Secretary of State Hillary Rodham Clinton announced in February that the U.S. was reviewing its policy toward Myanmar, saying that neither sanctions nor engagement - the preferred policy of Myanmar’s neighbors - had nudged the military rulers toward democratic reforms. The new American policy was announced in late September, described as a carrot-and-stick effort, with the U.S. agreeing to talk to the junta and to relax sanctions if conditions are met.

The outreach to Myanmar has come in a series of steps, starting with a visit by Sen. Jim Webb, Virginia Democrat, in August, followed by the recent trip by Assistant Secretary of State for East Asia Kurt M. Campbell, the first by a high-ranking U.S. official since then-U.N. Ambassador Madeleine K. Albright went to the country in 1995.

Now comes the meeting in Singapore, which the U.S. has touted as the most dramatic display of its change in policy. Host Prime Minister Lee Hsien Loong said he expects concerns about Myanmar to be discussed at the ASEAN session, though Scot Marciel, deputy assistant secretary of state for East Asia, said he does not anticipate any direct talks between Mr. Obama and junta Prime Minister Gen. Thein Sein.

Mrs. Clinton told the Voice of America on Friday thatthere were signs of slow change in Myanmar, but that planned voting next year “will not be legitimate unless they engage in a dialogue with the people of Burma and create the atmosphere for free, fair and credible elections.”

The meeting could produce some jarring imagery for Mr. Obama, who during a debate with then-presidential rival Mrs. Clinton, said he would be willing to meet - without precondition - with the leaders of Iran, Syria, Venezuela, Cuba and North Korea. “I would,” he responded. Mrs. Clinton said she would not. “I don’t want to be used for propaganda purposes,” she said.

The potential political downside to Mr. Obama’s approach became evident in April at a Summit of the Americas meeting. In front of photographers, Venezuelan President Hugo Chavez mugged and posed as he handed Mr.
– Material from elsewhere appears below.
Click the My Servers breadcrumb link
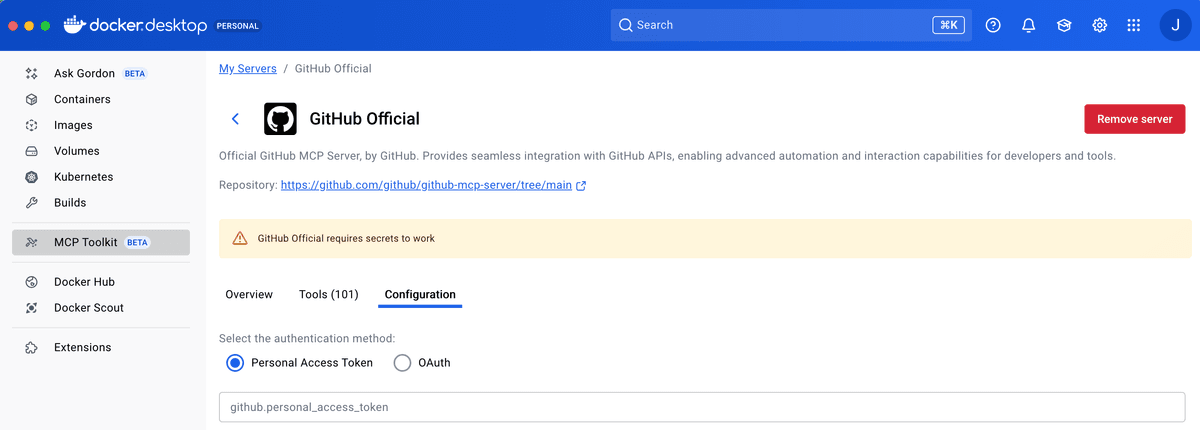Screen dimensions: 1200x430 tap(248, 69)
Obama a copy of “The Open Veins of Latin America: Five Centuries of the Pillage of a Continent,” a book by Eduardo Galeano that charges U.S. and European economic and political interference in the region.

The White House tried to downplay the significance of the encounter, calling Mr. Chavez a publicity hound. Ambassador Jeffrey Davidow told reporters, “I think the fact that our president shook his hand and smiled doesn’t constitute a new relationship.”

Critics of the new approach to American policy on the old and vexing problem of Myanmar say it similarly risks giving that country’s leaders an opening to obtain an air of international legitimacy. And, they say, it provides the junta something it has not earned - enhanced diplomatic leverage against its increasingly imposing neighbor, China.

“Burma sees China’s economic domination as a problem, and it might want to show Beijing it is not its only friend in town,” said Sean Turnell, who edits Burma Economic Watch at Australia’s Macquarie University. The junta, he said, has a long history of playing outside powers against each other.

Critics have also had questions about the position the U.S. has taken on Myanmar’s plans for general elections in 2010, which follow the approval of a new constitution in a referendum held in May 2008. The elections are part of junta leader Gen. Than Shwe’s seven-step “road map to democracy.”

Mr. Marciel said the U.S. has been urging longtime political prisoner Aung San Suu Kyi and her National League for Democracy party to participate in the elections if the polls are to be seen as credible. In August, she was sentenced to an additional 18 months’ detention for purportedly hosting an unregistered foreign guest. American John Yettaw swam across the lake adjacent to her Rangoon home before being detained by security forces.

As well as being under house arrest, she is currently barred from running for office because of her marriage to a now-deceased British academic. The junta has given no indication so far that Mrs. Suu Kyi will be released, but Gen. Sein recently said that her detention could be relaxed “if she behaved well.”